The Usage Game: Catering to Perverts

Geoffrey K. Pullum
University of Edinburgh

[To be presented at the Cambridge Symposium on Usage Guides and Usage Problems, 26–27 June 2014.]

ABSTRACT

I am sure most educated users of works on grammar and usage believe that they seek a sensible relationship in which they are treated like grownups and provided with authoritative information about Standard English. There is a great deal of evidence, however, that what many of them really want is to be dominated, humiliated, and punished. They yearn, they positively lust, to be forced to use their language in certain ways and to be disciplined for any transgressions.

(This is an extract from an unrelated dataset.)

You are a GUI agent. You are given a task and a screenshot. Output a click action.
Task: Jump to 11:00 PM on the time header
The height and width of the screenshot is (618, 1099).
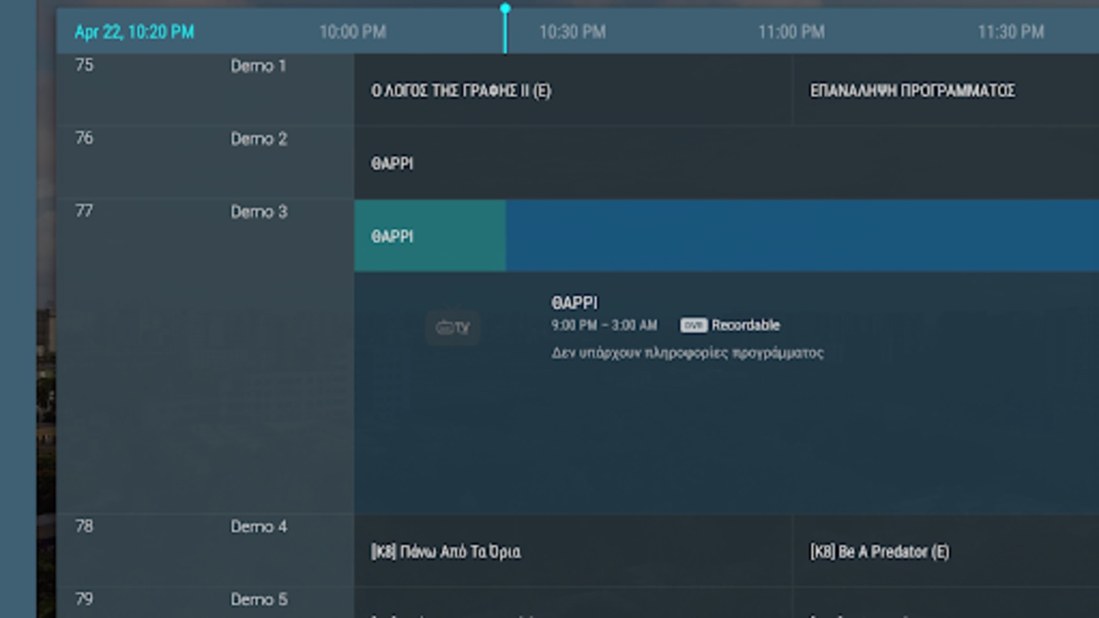791,32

One sign of this is that The Elements of Style, with its 105 pages of century-old maxims from Strunk and opinionated stylistic nonsense from White, far outsells Merriam-Webster's Dictionary of English Usage, with its 978 pages of brilliant and clearly explained objective scholarship, about a century newer (and costing very little more). This poses a dilemma for usage guide authors. The advice of economics is of course to supply what the customer wants; but ethics may differ: usage guide authors find themselves in the role of pornographers serving a community of masochistic perverts. Worse, if they dare to provide evidence refuting myths about grammatical correctness in English they are attacked for lowering standards and promoting anarchy. I will review this problematic situation, and make some modest proposals about how the users of Standard English might be drawn out of their dark fantasy world into the daylight of mature and healthy linguistic behaviour.